Sin embargo, todo lo expuesto palidece ante la conmoción que las chicas causaron en nuestro mundo sentimental. Aquellos siete años no habrían sido lo mismo si por los pasillos del instituto, por sus aulas y por los espacios del recreo, no hubieran deambulado esos seres adorables que provocaban el rubor de nuestras mejillas, la aceleración de nuestros latidos y demás síntomas que describe inmejorablemente Lope de Vega en el soneto “Esto es amor”. Aún existía la segregación por sexos en las aulas y esa distancia acrecentaba la intensidad de nuestras emociones. Las chicas nos hacían sufrir lo indecible, a conciencia o sin pretenderlo, pero sufrimiento al fin. También conseguían que rescatásemos nuestro ser humano más logrado para ponerlo a sus pies, al menos en intención, porque confesar nuestra devoción era misión imposible.

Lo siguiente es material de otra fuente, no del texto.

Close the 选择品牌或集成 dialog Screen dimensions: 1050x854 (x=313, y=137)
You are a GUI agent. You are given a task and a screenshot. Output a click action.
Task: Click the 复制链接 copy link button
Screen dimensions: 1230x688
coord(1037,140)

Las chicas del bachillerato pueblan, sin ellas saberlo, nuestros edenes juveniles.

Los años de instituto han marcado nuestras vidas en todos los órdenes. Seguimos siendo bachilleres que aguardan, cada vez más escépticos, que se cumplan los afanes que levantamos en los altares más nobles. Os envío un emocionado recuerdo, condiscípulos y condiscípulas. Dondequiera que estéis, deseo que el tiempo os haya sido propicio.